= Strong-basis-in-evidence standard =

In United States law, City of Richmond v. J.A. Croson Co. (1989) established the basic principle that a governmental actor must provide a strong basis in evidence for its conclusion that remedial action is necessary.

The application of this rule has produced conflicting results. Unfortunately, Croson did not offer guidance as to what amount and type of factual showing would provide a strong basis in evidence that discrimination existed in a particular industry.

==Justifying affirmative action by a government entity==
In order to uphold an affirmative action program under strict scrutiny, there must exist a "strong basis in evidence" of past discrimination by the specific entity to support the conclusion that remedial action is necessary. A generalized assertion that there has been past discrimination in an entire industry will not be enough to justify a program under strict scrutiny. The government must have actively discriminated in its award of contracts or employment or have been a passive participant in a system of racial exclusion practiced by elements of a local industry.

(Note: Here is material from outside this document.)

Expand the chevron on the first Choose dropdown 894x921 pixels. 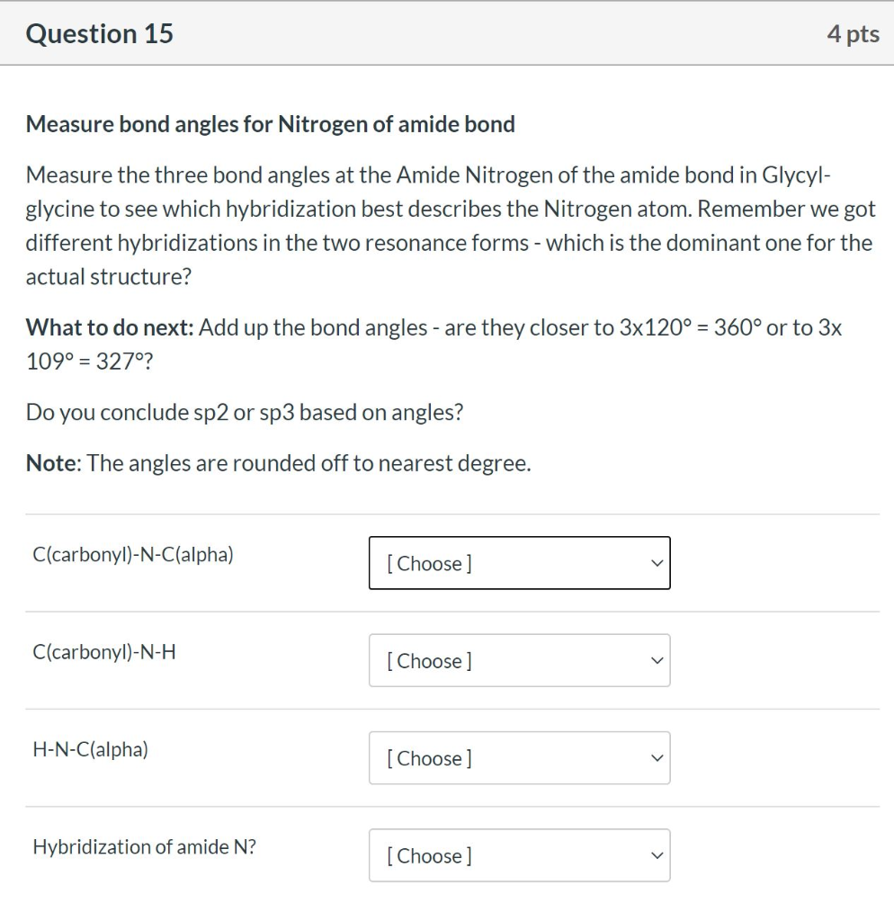pyautogui.click(x=656, y=563)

The most probative type of evidence seems to be statistical data showing "gross statistical disparities between the proportion of minorities hired... and the proportion of minorities willing and able to do the work." In government contracting cases, this is often shown through the use of a disparity index, which is a comparison between the share of contracts awarded to minority contractors and the percentage of qualified minority-owned firms in the local population that do such work. In addition, while the combination of "convincing anecdotal and statistical evidence is potent," anecdotal evidence, by itself, will rarely suffice to justify an affirmative action program evaluated under strict scrutiny.